Records supplied:
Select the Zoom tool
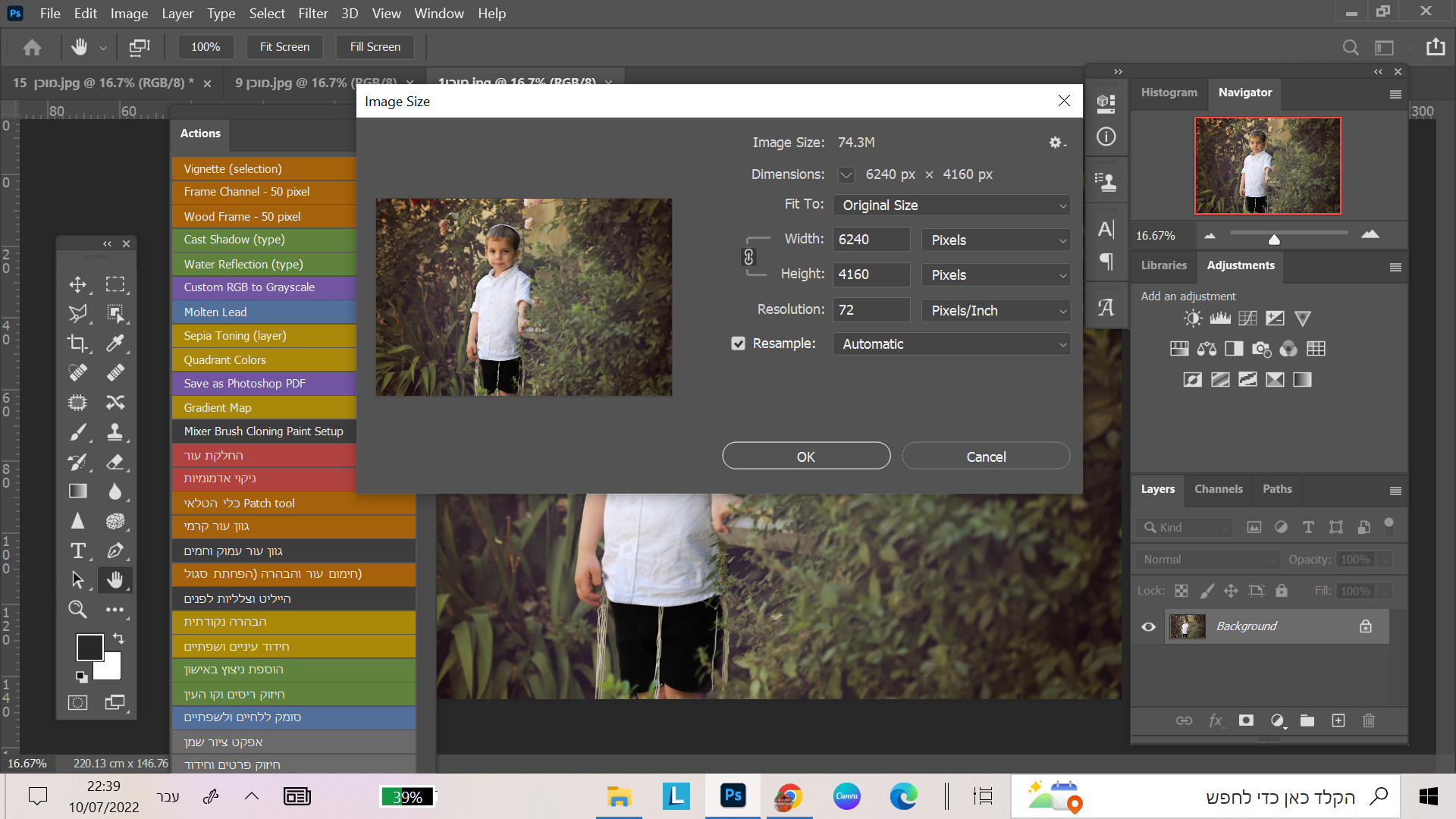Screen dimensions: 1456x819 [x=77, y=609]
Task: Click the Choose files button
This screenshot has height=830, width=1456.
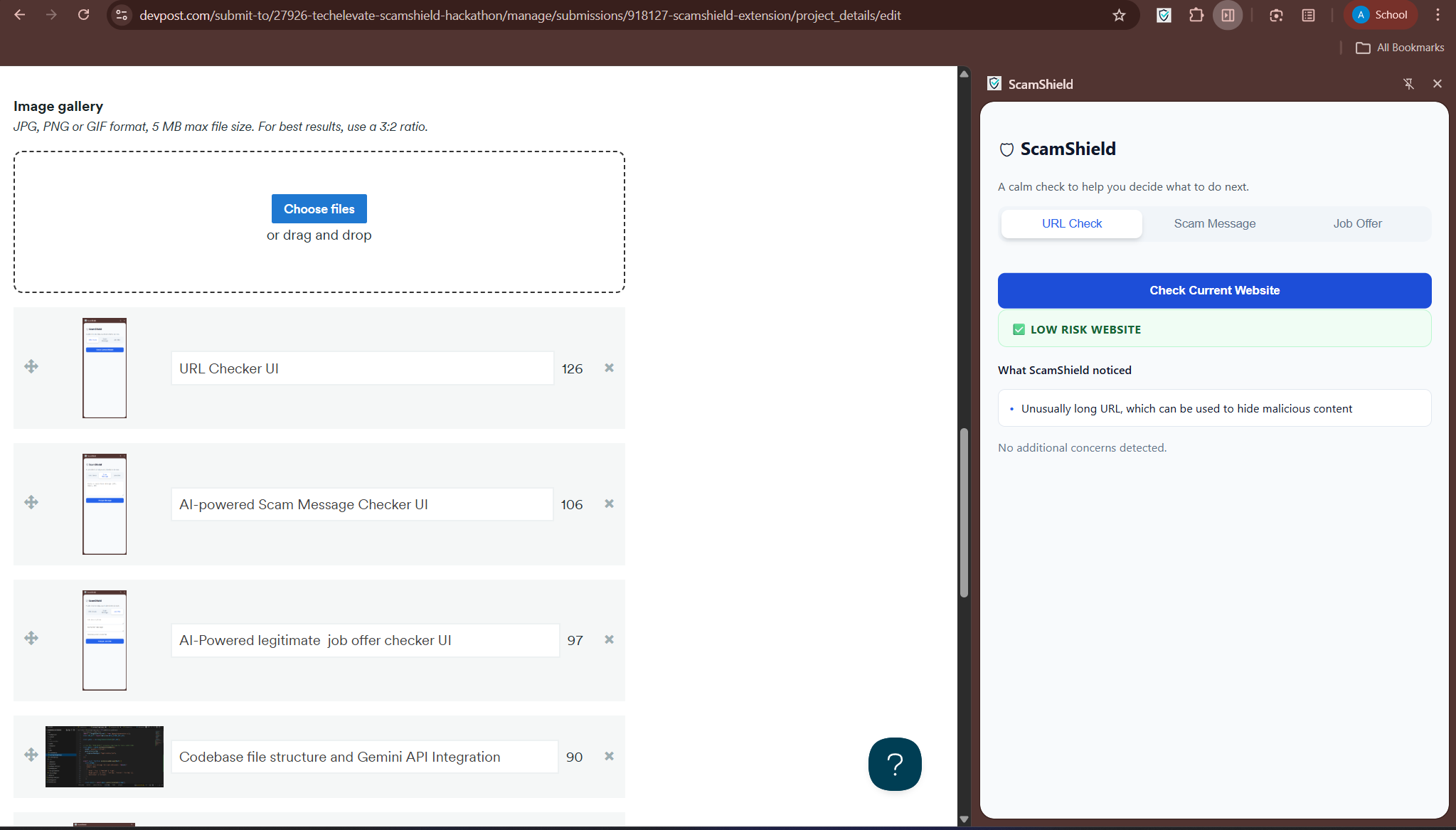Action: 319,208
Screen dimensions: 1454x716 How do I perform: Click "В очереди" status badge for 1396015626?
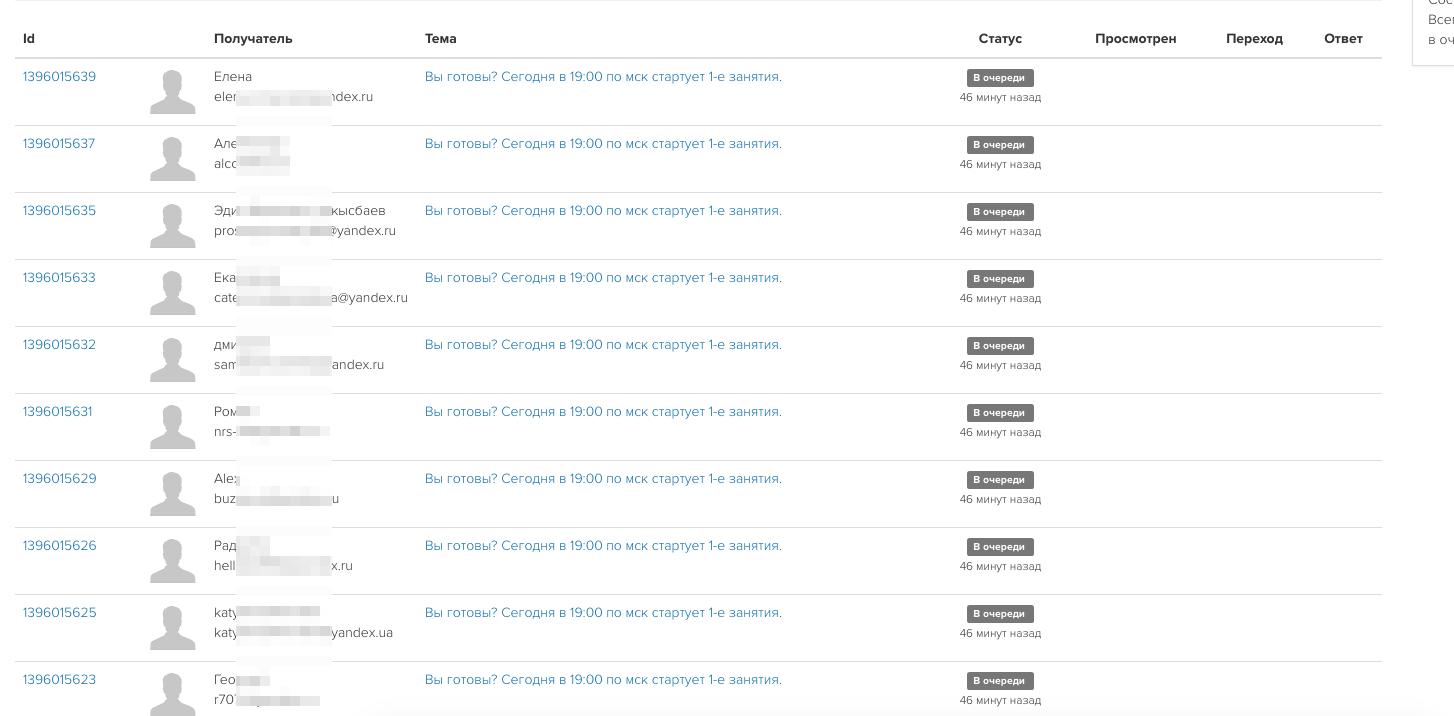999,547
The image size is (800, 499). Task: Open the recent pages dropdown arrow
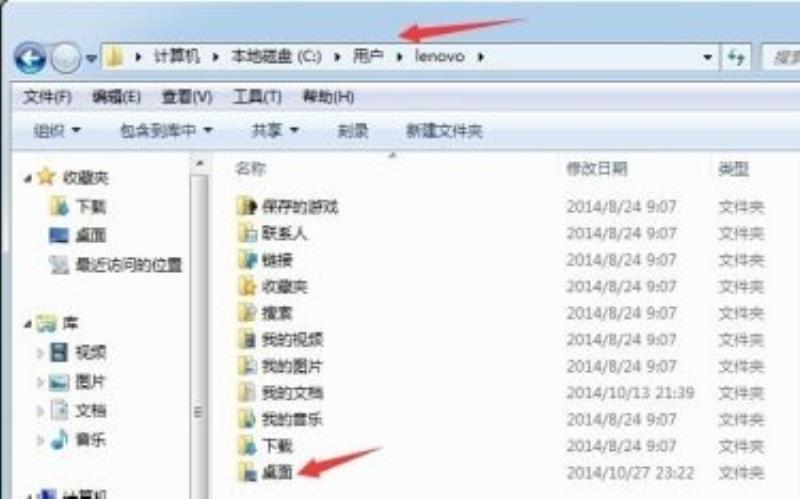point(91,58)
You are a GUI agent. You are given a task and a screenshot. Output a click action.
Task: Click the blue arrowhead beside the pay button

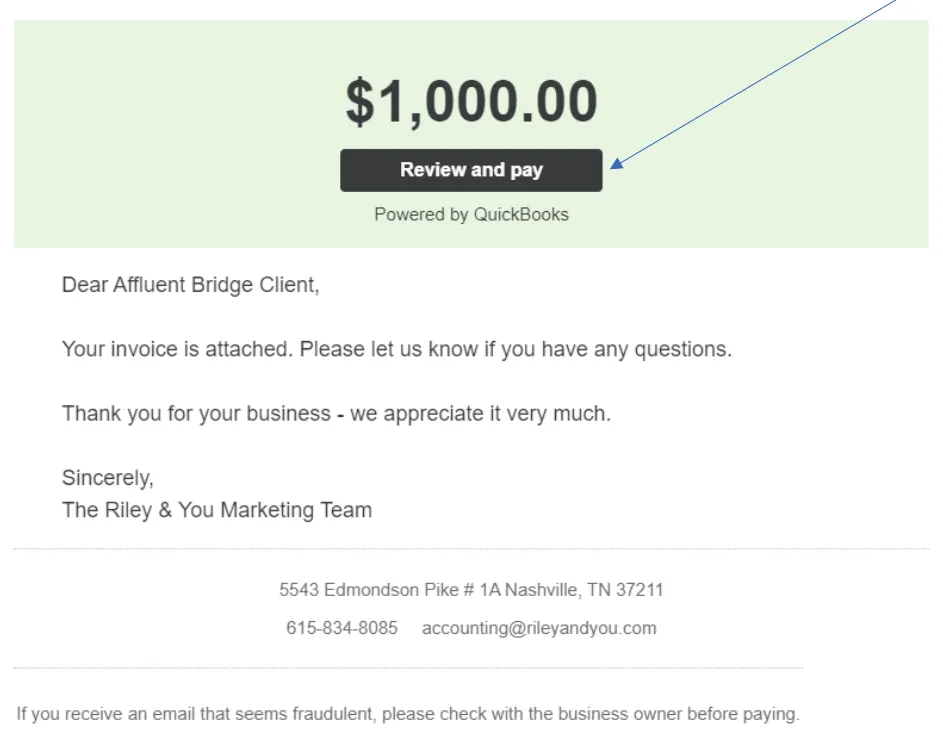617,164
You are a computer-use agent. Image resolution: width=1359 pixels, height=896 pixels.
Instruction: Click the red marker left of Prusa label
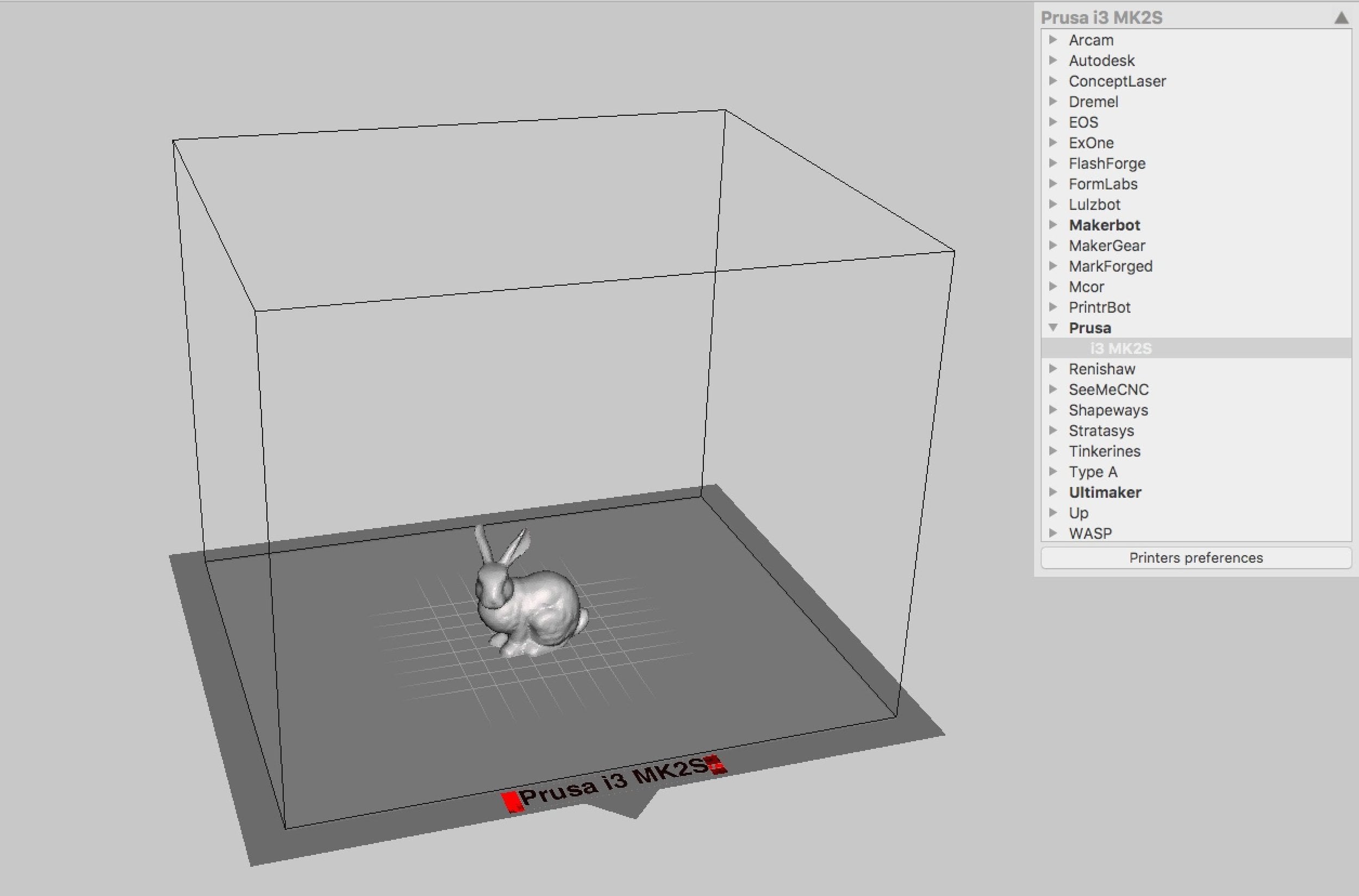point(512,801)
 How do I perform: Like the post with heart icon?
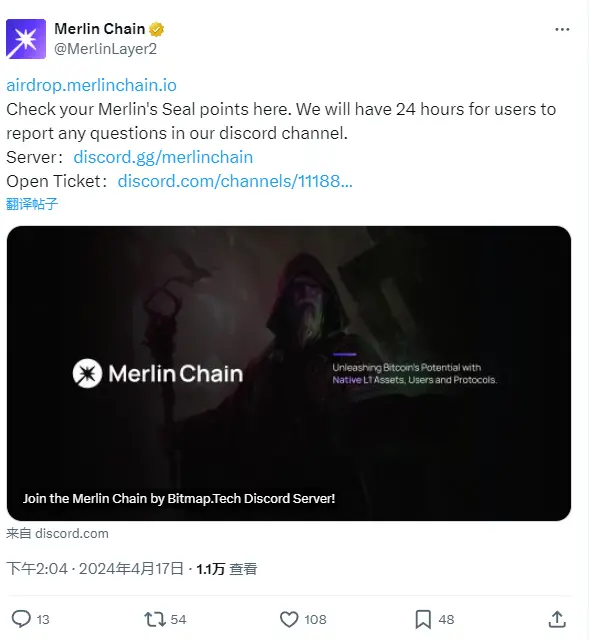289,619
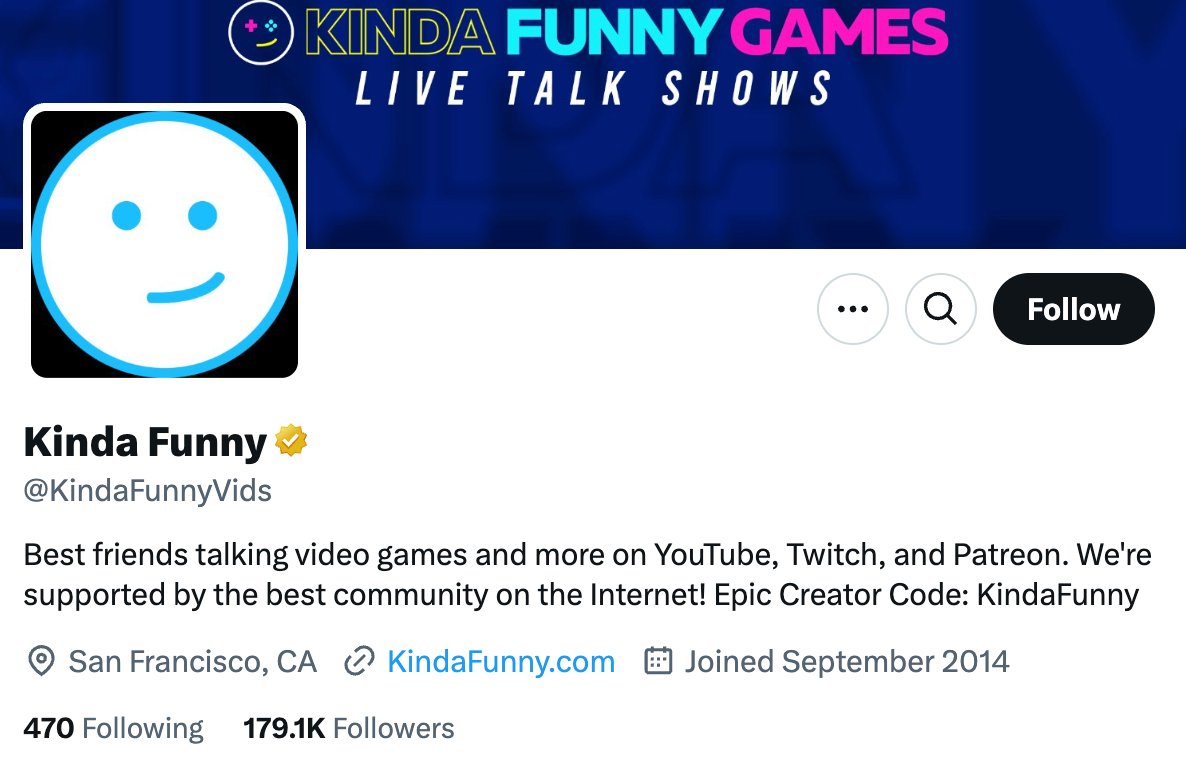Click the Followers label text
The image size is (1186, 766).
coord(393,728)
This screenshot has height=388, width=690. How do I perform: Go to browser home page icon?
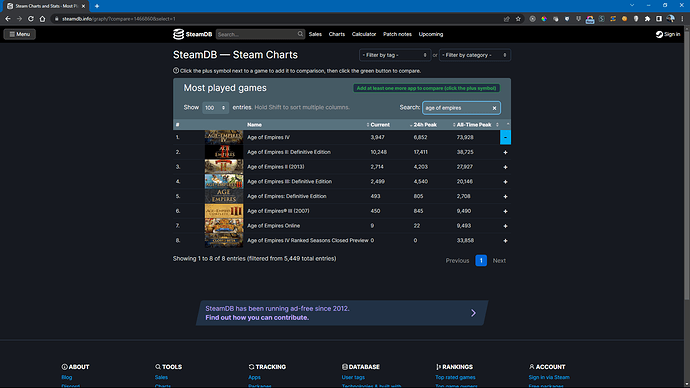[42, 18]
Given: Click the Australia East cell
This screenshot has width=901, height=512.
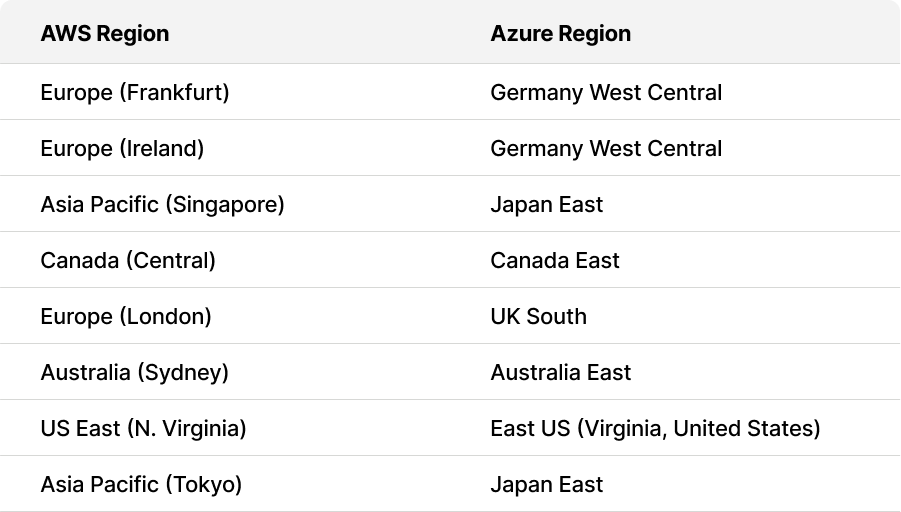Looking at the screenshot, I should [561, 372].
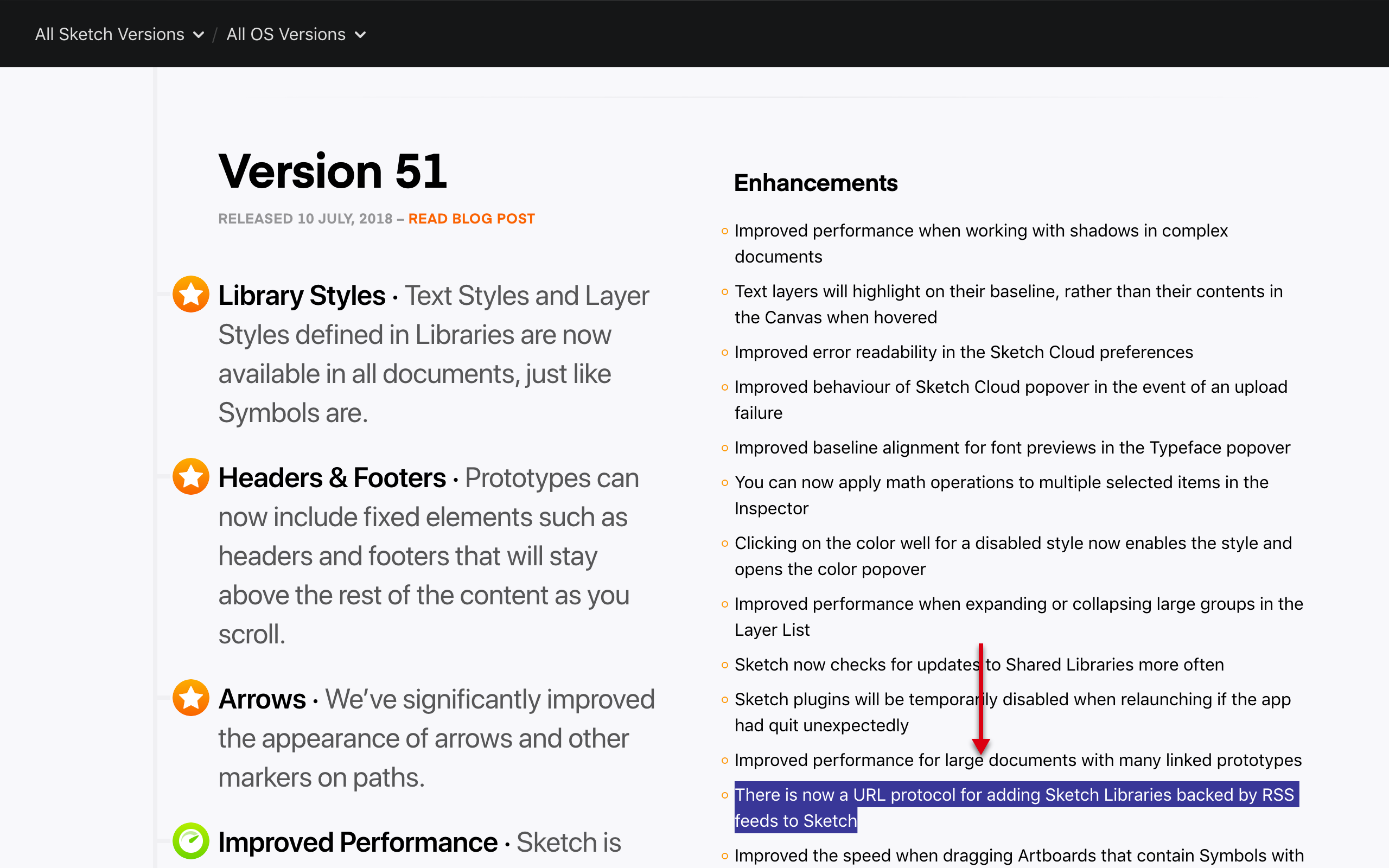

Request: Rewrite the stretch of lines from the one containing "Given: Click the Australia East cell" through the end of the lines, swapping "Australia East" for "Australia Southeast" and keeping everything else the same. Leave the pictures out.

Exercise output:
Given: Click the Australia Southeast cell
This screenshot has width=901, height=512.
Looking at the screenshot, I should [561, 372].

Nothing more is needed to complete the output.